▸ **SELECTED EXCERPT**:
Segment Open

TF-IDF with SAS Viya

Melanie3 · Posted 11-20-2020 02:28 AM

Hello everyone,

is it possible to build a TF-IDF Matrix in SAS Viya Model Studio? The Text Mining Node just create topic columns..

Is there a way to build the "classic" TF-IDF?

Thanks a lot!

Melanie

BigRider · Posted 09-29-2022 10:31 AM

Hi Mellanie,

I was reading old messages and see your message which is not responded. I use this approach with good results in a customer, of course it depends of your text data and assumptions of your model, but to a general of classification of a document in a class, it works fine. You can generate TF-IDF / SVDD Features and use in a classification model.

		/* TF-IDF / SVDD Parameters */
	%let min_freq_doc =  150;
	%let min_freq_overall = 150;
	%let numLabels = 10;
	%let max_k = 50;
	%let LimitTermQty = 750;

	/*Partition*/
	proc partition data=&caslibname..BASE_DEFERIMENTO_PROC_SS  samppct=15 samppct2=15 seed=8;
		by DEFERIMENTO;
		output out=&caslibname..partitioned_data copyvars=(_ALL_);
	run;

	/*SVDD*/
	proc textmine data=&caslibname..partitioned_data_train LANGUAGE=Portuguese;
	doc_id Document_ID ;
	var texto;
	parse
	   nonoungroups
	   termwgt  = ENTROPY
	   cellwgt  = LOG
	   entities = NONE
	   reducef= &min_freq_doc.
	/*   start = RDMF.STARTLIST - If you have one*/
	   outparent= &caslibname..outparent_train
	   outterms = &caslibname..outterms_train
	   outpos = &caslibname..outpos_train
	   outchild = &caslibname..outchild_train
	   outconfig= &caslibname..outconfig_train;
	   
	   select "PPOS" "DET" "PN" "N" /ignore;
	svd 
	   max_k=&max_k. 
	   numlabels=&numLabels.

Segment Closed

▸ **RECORDED DATA**:

Segment Open

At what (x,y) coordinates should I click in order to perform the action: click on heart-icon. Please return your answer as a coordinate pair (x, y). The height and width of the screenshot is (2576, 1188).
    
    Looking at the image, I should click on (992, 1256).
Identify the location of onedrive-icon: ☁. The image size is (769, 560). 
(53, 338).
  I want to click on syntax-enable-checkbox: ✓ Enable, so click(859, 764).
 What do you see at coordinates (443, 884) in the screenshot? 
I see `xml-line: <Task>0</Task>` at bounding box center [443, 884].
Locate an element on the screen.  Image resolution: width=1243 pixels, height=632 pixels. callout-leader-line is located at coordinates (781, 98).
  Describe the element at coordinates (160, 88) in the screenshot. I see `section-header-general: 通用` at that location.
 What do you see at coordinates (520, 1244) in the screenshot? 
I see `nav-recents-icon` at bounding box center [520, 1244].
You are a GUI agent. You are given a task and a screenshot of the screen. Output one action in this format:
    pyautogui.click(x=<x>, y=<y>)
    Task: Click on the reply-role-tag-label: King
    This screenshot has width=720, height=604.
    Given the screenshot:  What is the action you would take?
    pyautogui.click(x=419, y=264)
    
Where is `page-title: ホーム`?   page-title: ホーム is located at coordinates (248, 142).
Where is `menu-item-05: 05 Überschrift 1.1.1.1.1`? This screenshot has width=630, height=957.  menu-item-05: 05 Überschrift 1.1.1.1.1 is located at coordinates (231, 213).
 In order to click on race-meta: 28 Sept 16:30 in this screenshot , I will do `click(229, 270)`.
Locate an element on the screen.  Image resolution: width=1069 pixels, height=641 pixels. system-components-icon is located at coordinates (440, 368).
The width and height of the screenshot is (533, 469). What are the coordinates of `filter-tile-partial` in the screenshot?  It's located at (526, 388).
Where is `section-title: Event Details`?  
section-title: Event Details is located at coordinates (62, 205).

Segment Closed

▸ **EXERCISE INSTRUCTIONS**: Quote the TF-IDF forum thread from "I was reading" up to and including "a classification model.".

▸ **TASK ANSWER**:
I was reading old messages and see your message which is not responded. I use this approach with good results in a customer, of course it depends of your text data and assumptions of your model, but to a general of classification of a document in a class, it works fine. You can generate TF-IDF / SVDD Features and use in a classification model.